Figure 11 shows nominal thermocouple positions and the measured temperatures at the center time of the optical measurements (GMT 19:01:52.658). The temperature estimates from the imagery were typically higher than those measured by the thermocouples. The average deviation from the thermocouple was about 92°F, which is less than 10% of the measurement value. On face value this alone would lend credence to the use of NIR image thermography for Shuttle temperature estimates. But that is not the whole story.

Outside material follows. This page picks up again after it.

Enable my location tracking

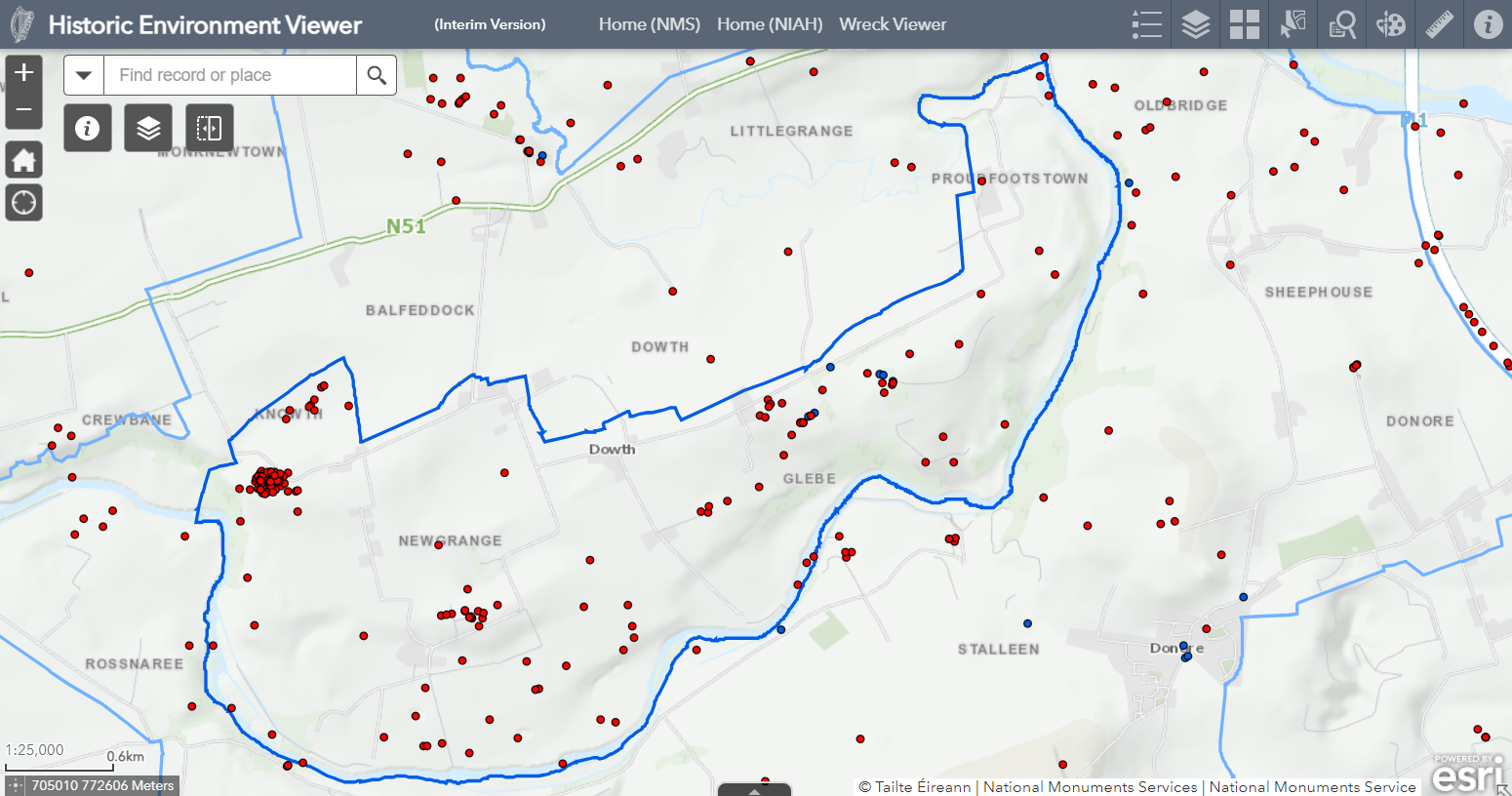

The two most deviant measurement comparisons, those from thermocouples 9468 and 9480, would seem to have observational if not physical explanations. Both thermocouples were located near the edge of the turbulent region, and their values were much lower than the temperature estimates from the imagery. It seems possible that the blurring (point spread) of the turbulent region was enough to “bleed” into the locations where the thermocouples are located in the imagery, perhaps do to an injudicious choice for the point spread function. It may be that the thermocouple is actually located just outside of the turbulence, yielding a lower thermocouple measurement. If thermocouples 9468 and 9480 are not included in the statistics, the differences from the imagery of the other four thermocouples averaged only about 37°F (<2%). These differences are consistent with the errors estimated in §III-J above.
Going one step further it is fair to say that the largest apparent deviations occur where the temperature gradients appear largest. Better observations and/or better estimates and use of the point spread function will undoubtedly narrow that gap. But the question of whether the two temperature measuring techniques are actually measuring the same phenomenology needs to be asked. Is it possible that higher temperatures exist in a layer of heated air above the tiles? Such a theory would explain the higher optically-determined temperatures above thermocouples 9468 and 9480 since hotter air would be seen in projection above their positions. We know this hotter air exists at measureable optical values since it is seen in the wakes behind the shuttle.6
For STS-119 Discovery, thermocouples were strategically place downstream of the protuberance on the aft port side wing. Six of the active thermocouples were placed almost linearly along a cross-section of the turbulent wedge region TC#1, 3, 8, 6, 4, 7). Figure 12 shows the thermocouple locations and the temperature comparisons within the turbulent wedge region.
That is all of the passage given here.